In einem Treffen mit dem sowjetischen Außenminister Andrej Gromyko wurde oftmals betont, dass die USA und die westlichen Besatzer West-Berlin der Sowjetunion überlassen sollen. Trotz der angespannten Lage und bevorstehendem Ausbruch eines Atomkriegs entschied sich Kennedy dazu, eine Seeblockade einzurichten und forderte Chruschtschow dazu auf, die Raketen aus Kuba abzuziehen. Obwohl die Blockade von der Sowjetunion nicht direkt akzeptiert und ein amerikanisches Aufklärungsflugzeug über Kuba abgeschossen wurde, konnte einer Eskalation knapp entgangen werden4.

Lösung und Folgen

Chruschtschow erklärte sich schließlich dazu bereit, die Mittelstreckenraketen aus Kuba abzuziehen.
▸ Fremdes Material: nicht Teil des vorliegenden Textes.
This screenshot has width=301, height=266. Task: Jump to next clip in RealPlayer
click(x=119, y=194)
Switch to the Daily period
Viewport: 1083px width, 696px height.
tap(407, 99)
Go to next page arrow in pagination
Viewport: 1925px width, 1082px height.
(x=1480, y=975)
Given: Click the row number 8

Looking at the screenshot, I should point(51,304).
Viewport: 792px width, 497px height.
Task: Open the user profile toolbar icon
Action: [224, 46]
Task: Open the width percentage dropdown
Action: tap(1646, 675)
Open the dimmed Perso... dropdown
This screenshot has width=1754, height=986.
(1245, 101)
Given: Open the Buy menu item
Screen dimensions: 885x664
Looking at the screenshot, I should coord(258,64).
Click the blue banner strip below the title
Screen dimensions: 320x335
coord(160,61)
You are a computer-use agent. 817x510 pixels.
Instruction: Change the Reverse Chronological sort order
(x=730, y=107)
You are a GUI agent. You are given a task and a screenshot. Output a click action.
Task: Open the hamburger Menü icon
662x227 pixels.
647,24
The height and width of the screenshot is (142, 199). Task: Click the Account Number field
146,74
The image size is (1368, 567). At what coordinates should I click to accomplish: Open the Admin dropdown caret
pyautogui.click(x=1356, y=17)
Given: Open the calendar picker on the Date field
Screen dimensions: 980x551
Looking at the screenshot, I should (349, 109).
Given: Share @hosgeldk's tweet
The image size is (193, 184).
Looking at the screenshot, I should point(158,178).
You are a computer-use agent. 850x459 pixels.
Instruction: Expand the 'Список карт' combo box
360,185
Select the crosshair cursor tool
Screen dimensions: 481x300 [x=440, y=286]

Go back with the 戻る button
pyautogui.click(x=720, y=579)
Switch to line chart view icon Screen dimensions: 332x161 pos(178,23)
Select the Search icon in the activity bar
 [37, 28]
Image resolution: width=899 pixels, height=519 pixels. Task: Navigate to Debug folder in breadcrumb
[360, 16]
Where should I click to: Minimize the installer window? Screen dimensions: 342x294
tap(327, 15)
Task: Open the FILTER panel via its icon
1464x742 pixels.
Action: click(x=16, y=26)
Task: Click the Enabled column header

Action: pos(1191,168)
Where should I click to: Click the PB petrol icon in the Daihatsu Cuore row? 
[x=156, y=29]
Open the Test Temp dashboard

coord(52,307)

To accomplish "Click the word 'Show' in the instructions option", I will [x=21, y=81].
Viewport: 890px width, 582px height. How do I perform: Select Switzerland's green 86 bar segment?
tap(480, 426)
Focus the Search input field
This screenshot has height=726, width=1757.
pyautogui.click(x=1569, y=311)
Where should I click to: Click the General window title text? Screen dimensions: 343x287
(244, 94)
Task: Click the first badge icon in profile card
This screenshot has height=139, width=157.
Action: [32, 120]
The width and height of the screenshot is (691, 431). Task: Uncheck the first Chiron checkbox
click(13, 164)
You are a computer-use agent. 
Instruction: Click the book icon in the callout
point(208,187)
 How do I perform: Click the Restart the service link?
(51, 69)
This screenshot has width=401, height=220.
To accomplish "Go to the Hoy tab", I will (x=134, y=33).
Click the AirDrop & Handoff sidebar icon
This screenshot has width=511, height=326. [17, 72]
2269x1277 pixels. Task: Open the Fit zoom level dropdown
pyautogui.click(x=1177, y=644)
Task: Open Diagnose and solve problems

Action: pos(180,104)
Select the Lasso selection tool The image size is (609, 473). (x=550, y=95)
Gleichzeitig mussten sich die USA dazu verpflichten, eine militärische Invasion auf Kuba zu unterlassen und ihre in der Türkei stationierten Raketen zu entfernen. Die UdSSR rüstete nach der Kuba-Krise verstärkt auf, um mit den USA gleichziehen zu können. Um solchen Konflikten künftig aus dem Weg zu gehen, verbesserten beide Supermächte die Kommunikation untereinander und richteten den Heißen Draht ein. Die aufgeheizte Stimmung konnte sich nun etwas entspannen5.